Survival rate for the case of multinomial resampling and the case of $w \geq \frac{1}{n}$ has been covered well by the accepted answer.
However, I didn't find the case of $w < \frac{1}{n}$ intuitive enough for myself, so I will share my own intuitive understanding about it, even though it might not be as formal. Forgive me for the lack of pictures.
How I visualize systematic resampling - Casino roulette:
First, I visualize systematic resampling similarly to a casino roulette over which we spread our cumulative distribution, starting from 0 and draw samples from the start of each roulette field, after spinning the roulette by the randomly sampled value $r_0 \in [0,1/n]$. The variable $n$ here is the number of particles.
A bit more formally: we split the cumulative distribution into $n$ bins of size $1/n$ each, with the first bin starting from $0$. Then we shift the position of those bins by the sampled random number $r_0$, sampling a weight from the beginning of each bin.
Survival (or no survival) of a weight $w$:
If $0 \leq w \leq \frac{1}{n}$, then the probability of $w$ surviving depends on the value of the random variable $r_0$. In order for $w$ to not survive, we need to generate an $r_0$ so that $w$ falls between two of our equally spaced indices that define our bins after shifting the position of the bins by $r_0$. In terms of casino roulettes, we should spin the roulette so that after the spin $w$ falls within a single roulette field and not between them.

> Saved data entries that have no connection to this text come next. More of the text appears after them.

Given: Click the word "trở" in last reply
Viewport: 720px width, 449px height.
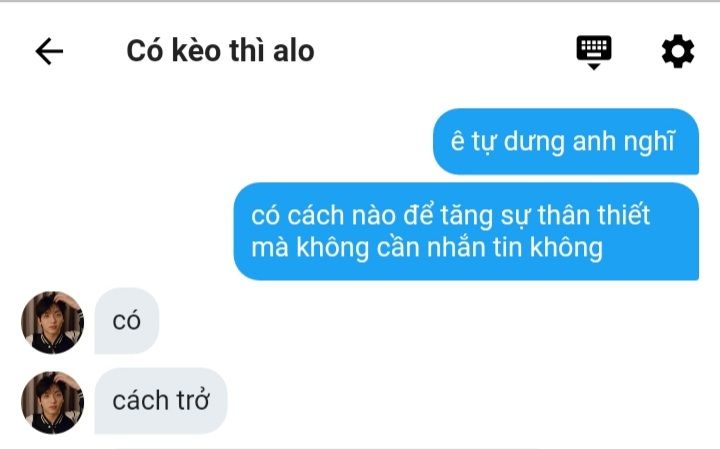Looking at the screenshot, I should [193, 400].
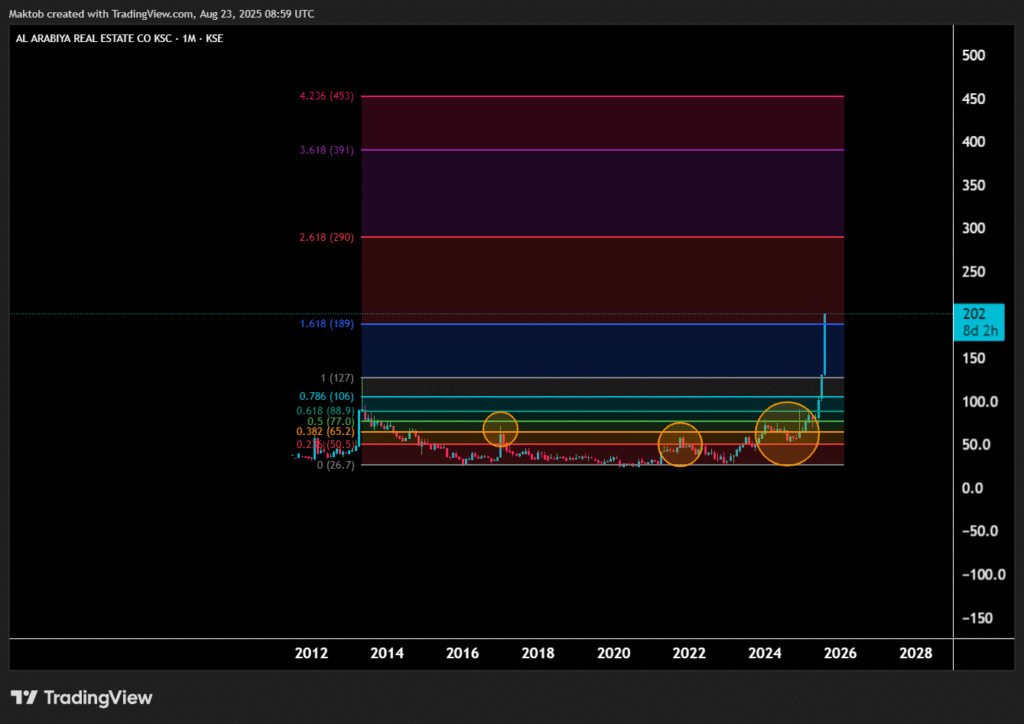Click the orange circle near 2022
The image size is (1024, 724).
(680, 444)

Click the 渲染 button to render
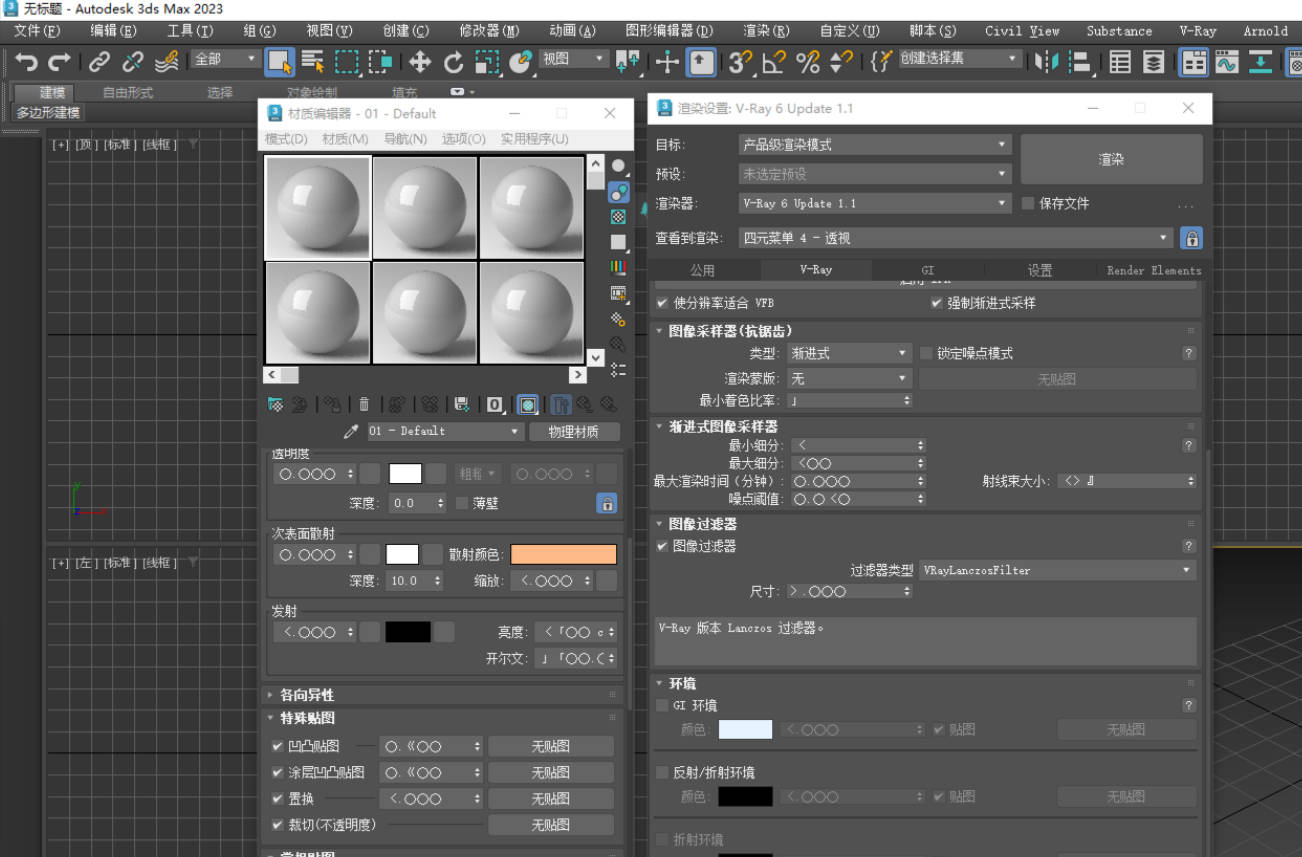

We can visualize this $r_0$ offset sampling procedure as having a single $1/n$ sized bin from which we sample the starting position of all bins after the spin (each roulette field) at the same time, with $w$ not surviving if we sample an offset that results in no starting position being covered by $w$ for any of the $n$ bins.
That is equivalent to the probability of $r_0$ having a value in $[0, 1/n]$ but not falling on the part of the space covered by $w$ in any of the $1/n$ sized bins ($w$ can actually be present in 2 bins at most). More formally:
\begin{equation}
prob(\bar{w}) = \frac{1/n - w}{1/n} = 1 - nw
\end{equation}
where $prob(\bar{w})$ is the probability of $w$ not surviving. Hence, the probability of surviving is equal to $nw$.